Data has been always described as a 'set of facts'. No matter whether it is meaningful or not and ordered or not. There’s always data, even in the stone age and currently, when a man(object) sees(collects) the Sun rising(data), he gets up and starts his day(decision) is a classic example of that 'decisions are made on the basis of data'. With the growth in the tech industry for the last 100 years, data generation exponentially expanded and now there is no stop to data generation as trillions of GBs of new data is being produced every second.
Machine Learning(ML) and Deep Learning(DL) are among the fastest growing enterprise applications consuming all this digital data as they’re data-hungry. But right data must be provided to ML algorithms in order to correctly utilize ML. So we must know ● What data do we have? ● Where did this data come from? ● How is this data used? ● Who is responsible for this data? ● Can we trust this data? ● What kind of data would work right for this problem? ● What's data integrity?

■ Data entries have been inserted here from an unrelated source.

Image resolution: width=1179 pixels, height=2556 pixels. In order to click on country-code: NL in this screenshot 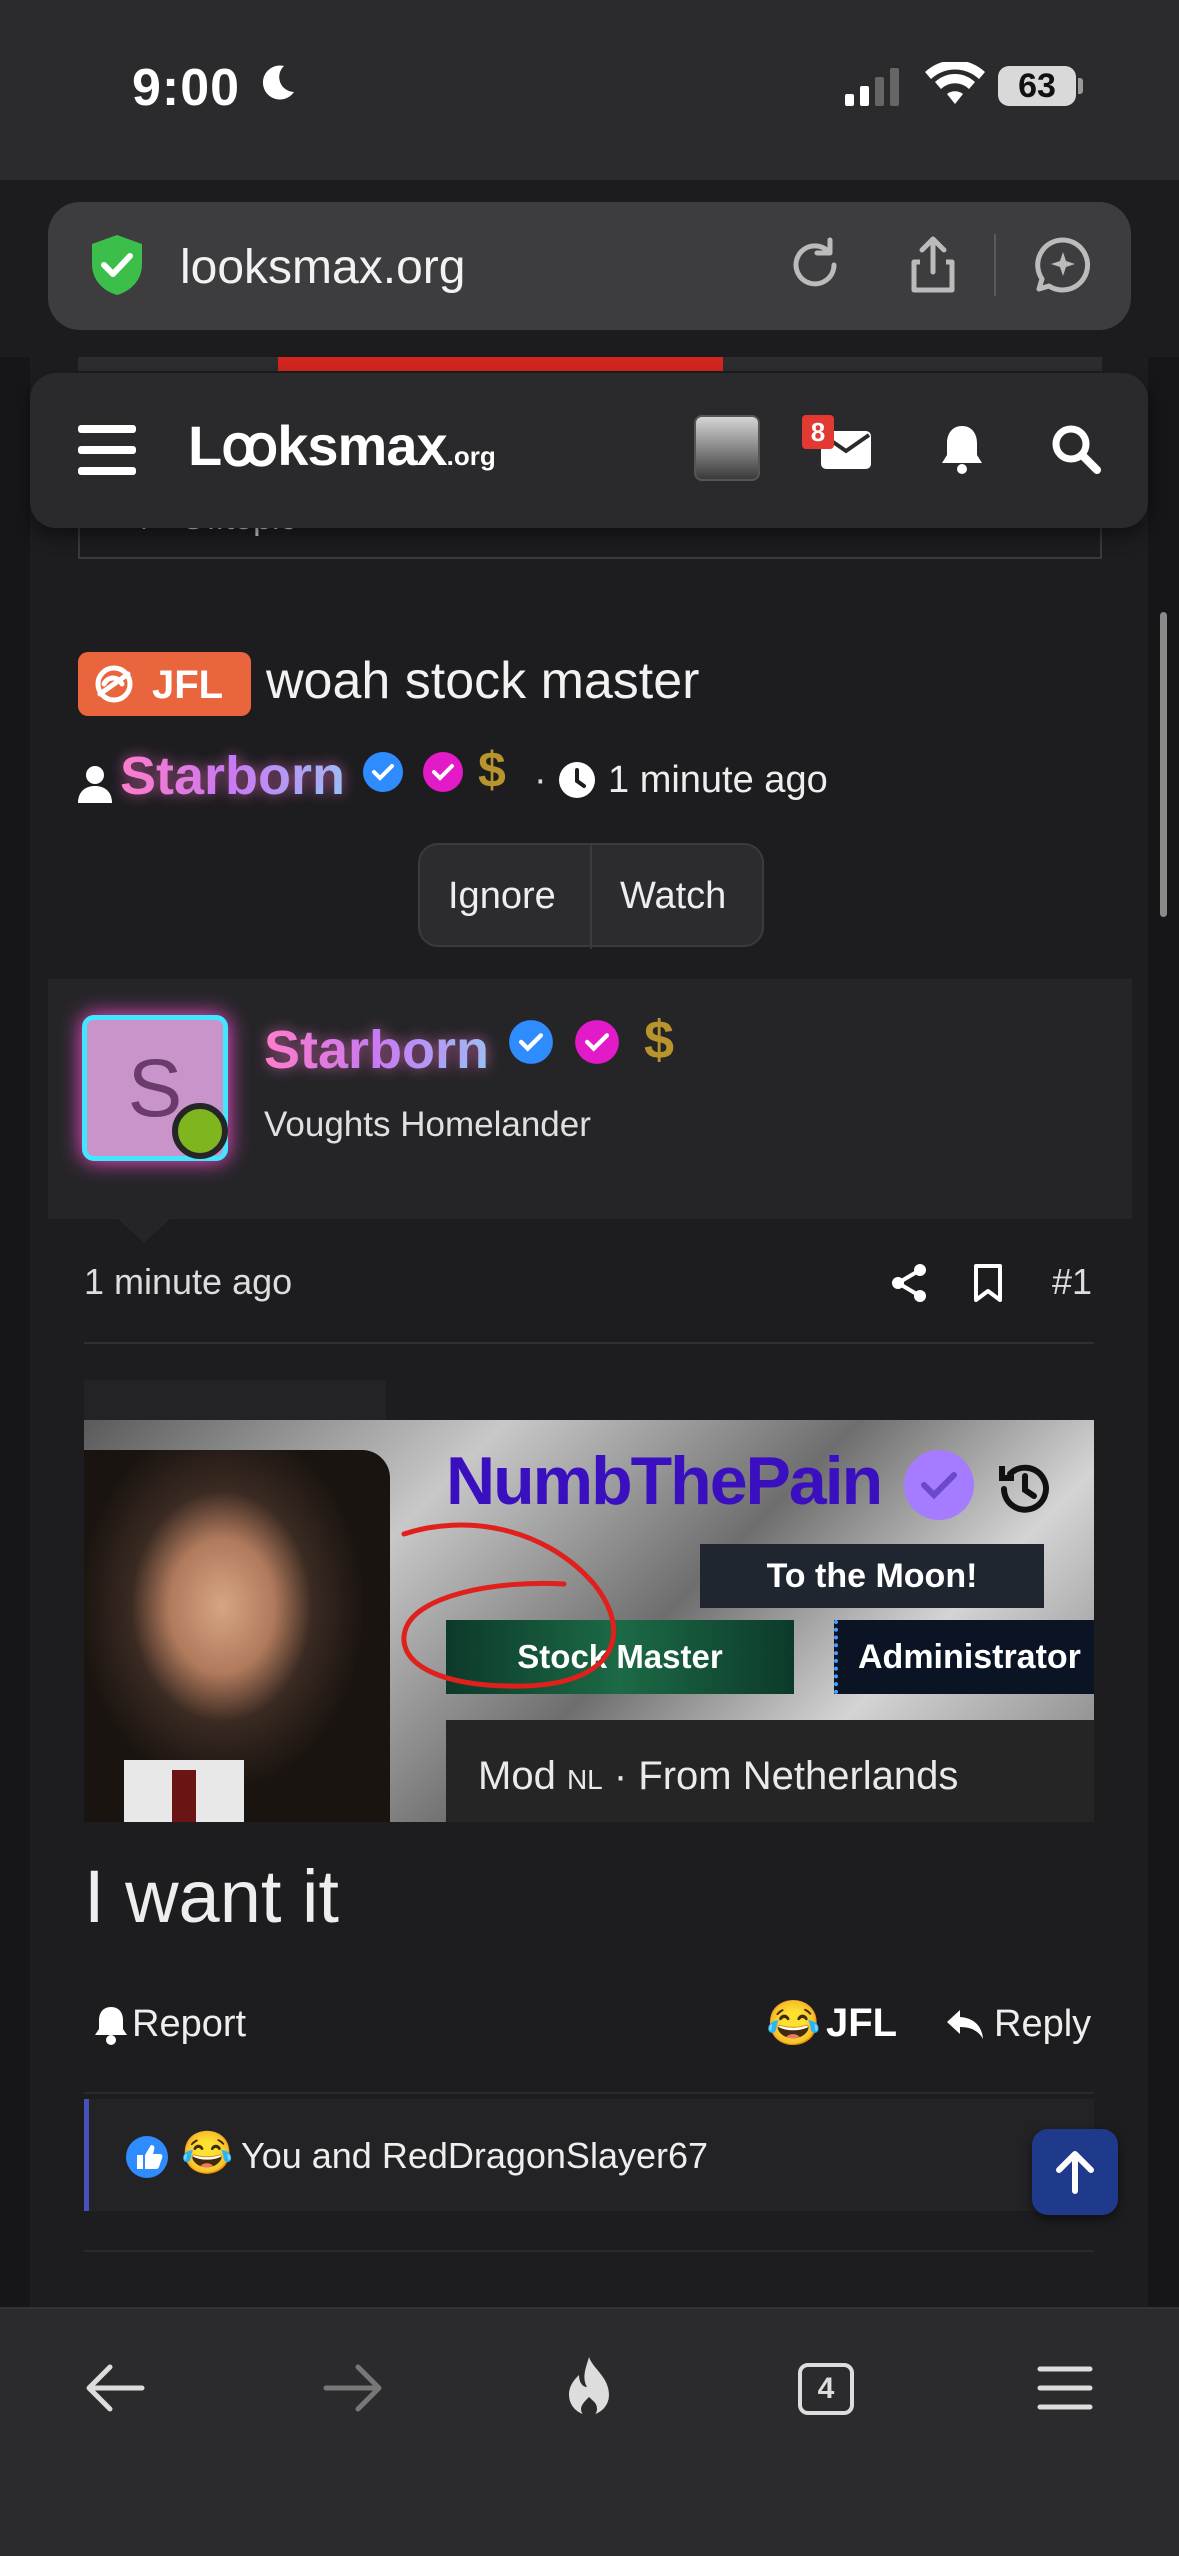, I will do `click(584, 1780)`.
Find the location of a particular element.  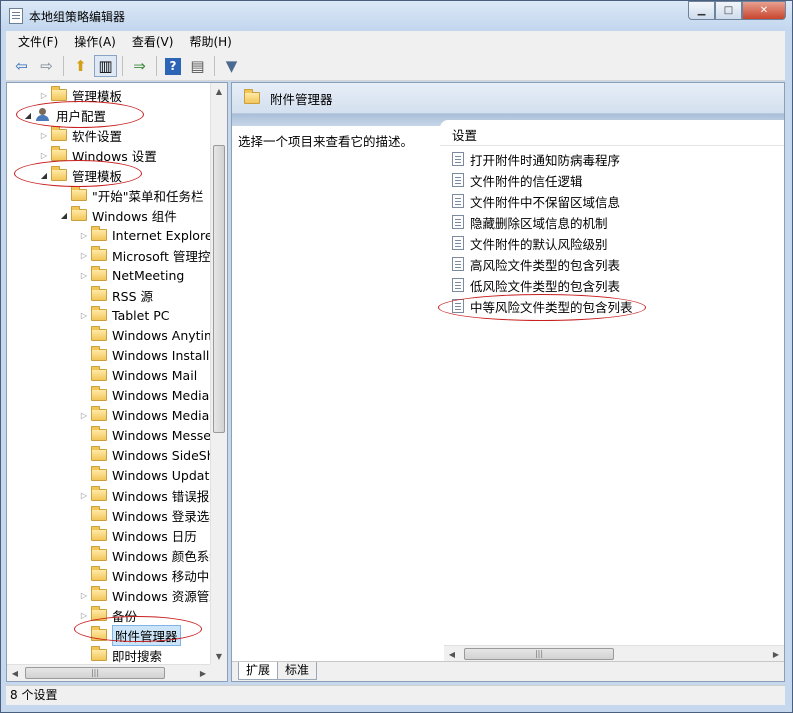

tree-item: ▷ Tablet PC is located at coordinates (123, 315).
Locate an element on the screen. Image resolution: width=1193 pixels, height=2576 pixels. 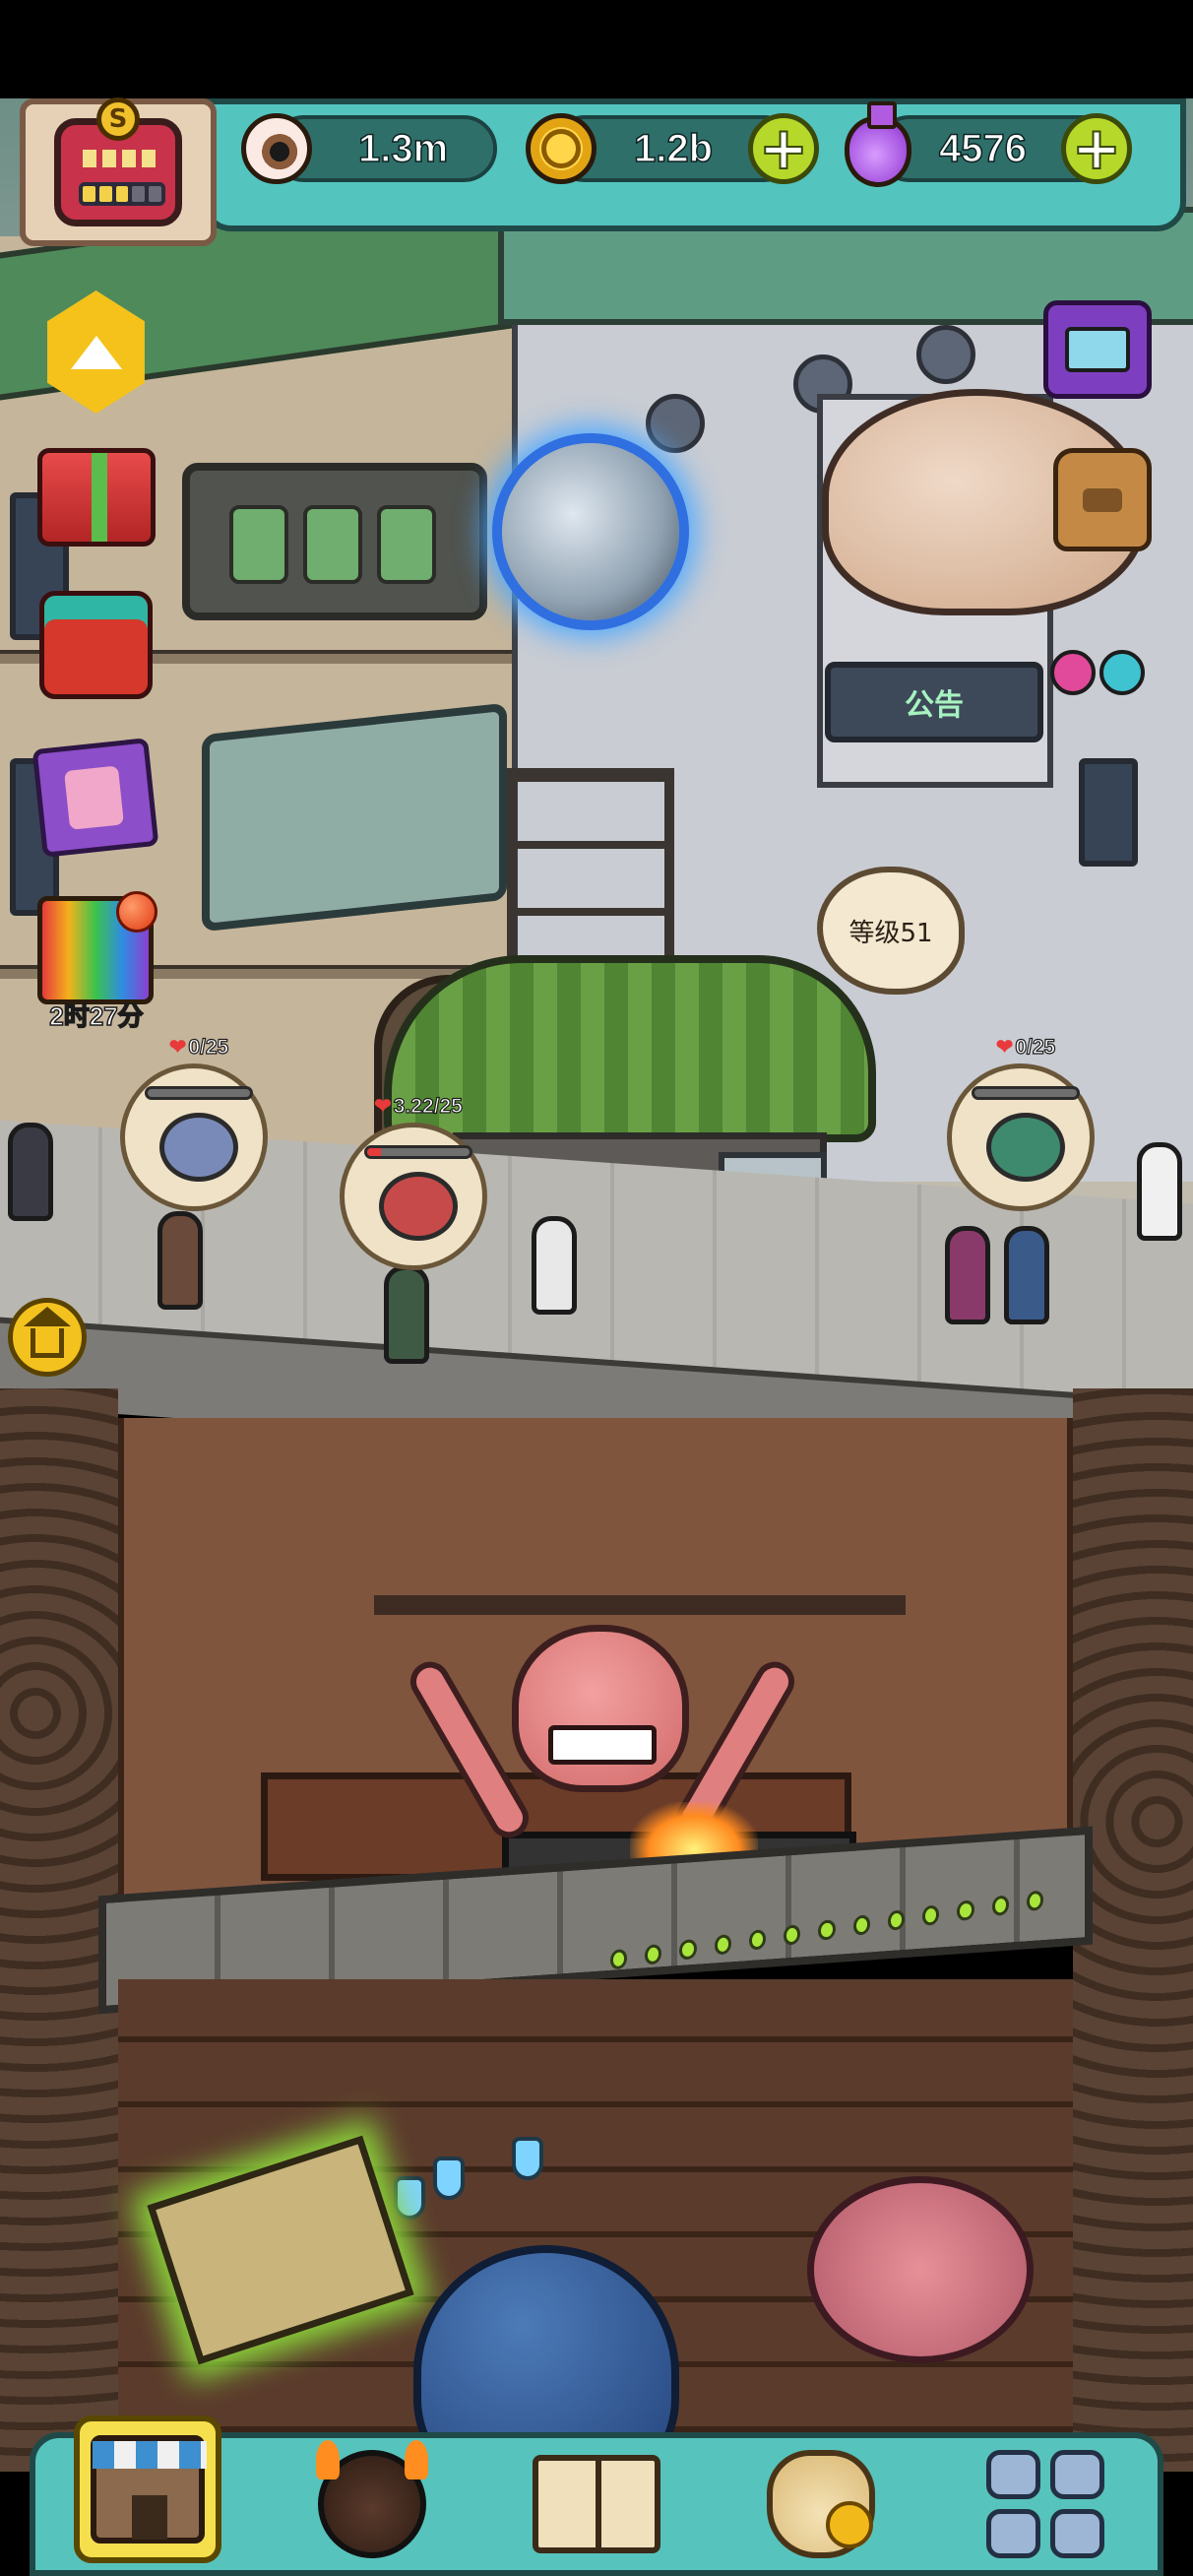
home-button is located at coordinates (48, 1338).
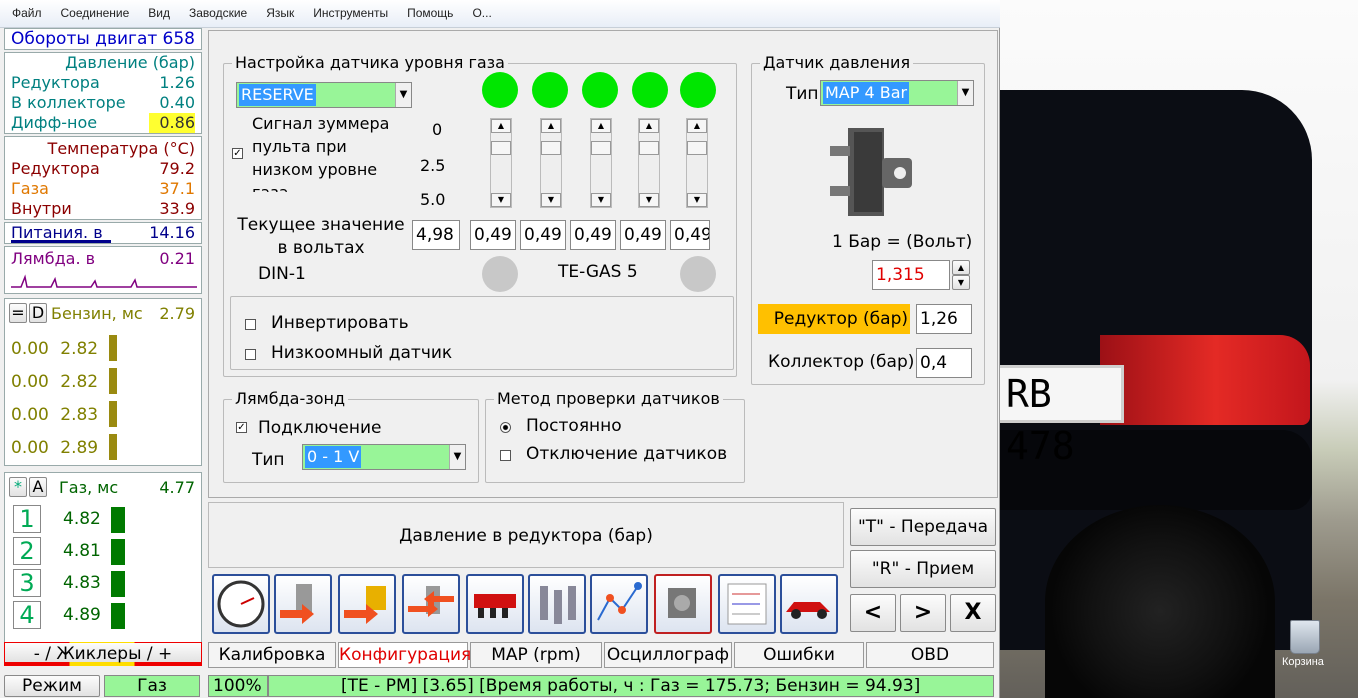  Describe the element at coordinates (930, 655) in the screenshot. I see `tab-obd: OBD` at that location.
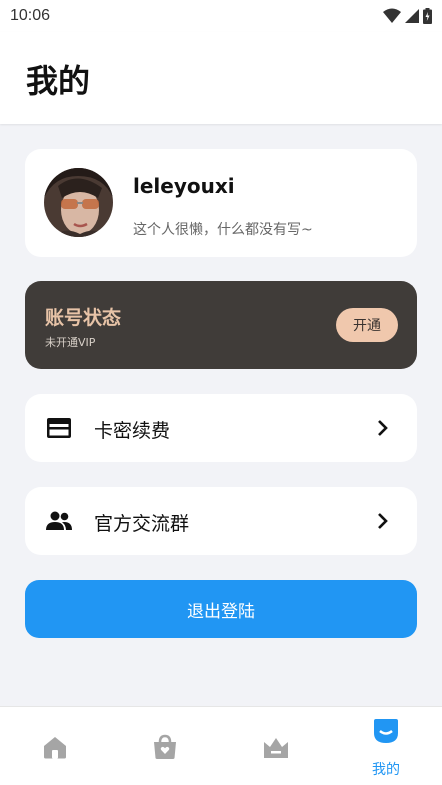 The image size is (442, 785). Describe the element at coordinates (221, 428) in the screenshot. I see `menu-item-card-renewal: 卡密续费` at that location.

Data Governance and Data Management address most of these questions however, there are some differences between the two.
Data Governance covers the definition of organizational structures, data owners, policies, rules, processes, business terms, and metrics for the end-to-end lifecycle of data. While Data Management is the technical implementation of Data Governance. Data Governance involves the process of managing the availability, usability, integrity and security of the data in enterprise systems, based on internal data standards and policies that also control data usage.
ML is highly dependent on the data. So one cannot simply risk their solution by choosing data without analyzing it. 1. Identify roles and responsibilities for the people governing data. For example Who creates it? Who approves it? Who uses it? 2. Define your data domains, set and standardize data parts and their properties like data-type, values, hierarchy etc. 3. Establish data workflows, it refers mainly to define data supply-chain system. 4. Establishing appropriate controls and processes to optimize your data’s quality and integrity. 5. Identify authoritative data sources and use them. 6. Establish policies and standards and forward it to stakeholders and relevant resources.
Data governance helps in controlling and policing of data usage. This reduces the possibility of misuse of data or affect data integrity which is important as an enterprise can have multiple ML applications, with many of them are using the same shared data.
Data providers are also very concerned about the utilization of their data so that one cannot create any loophole by breaking cybersecurity and policy with their data means.
Poor data governance can also hamper regulatory compliance initiatives, which could cause problems for companies that need to comply with new data privacy and protection laws. Effective data governance ensures that data is consistent and trustworthy and doesn't get misused.
We are willing to use such data for our ML business model as there exists the complete analysis of data and even policies about its usage. By this, we get the sense of how many choices of correct data and its integrity means in the ML domain.
These days users' information is the main source of enhanced business models as there are thousands of recommendation systems and most of them are based on daily basis users' data, providing loopholes to be exploited by hackers to get such data and misuse it. That's one of the applications where Data Governance plays a vital role and keeps data safe and also lets data be used safely. So not only does it assist the ML domain, but it also opens the door for new opportunities for researchers and is highly coupled with performance factors of ML applications.
In today's world, the importance of Data Governance cannot be ignored specially for ML industry and there is still room for further improvements in this field and the integrity of data is being improved every other day.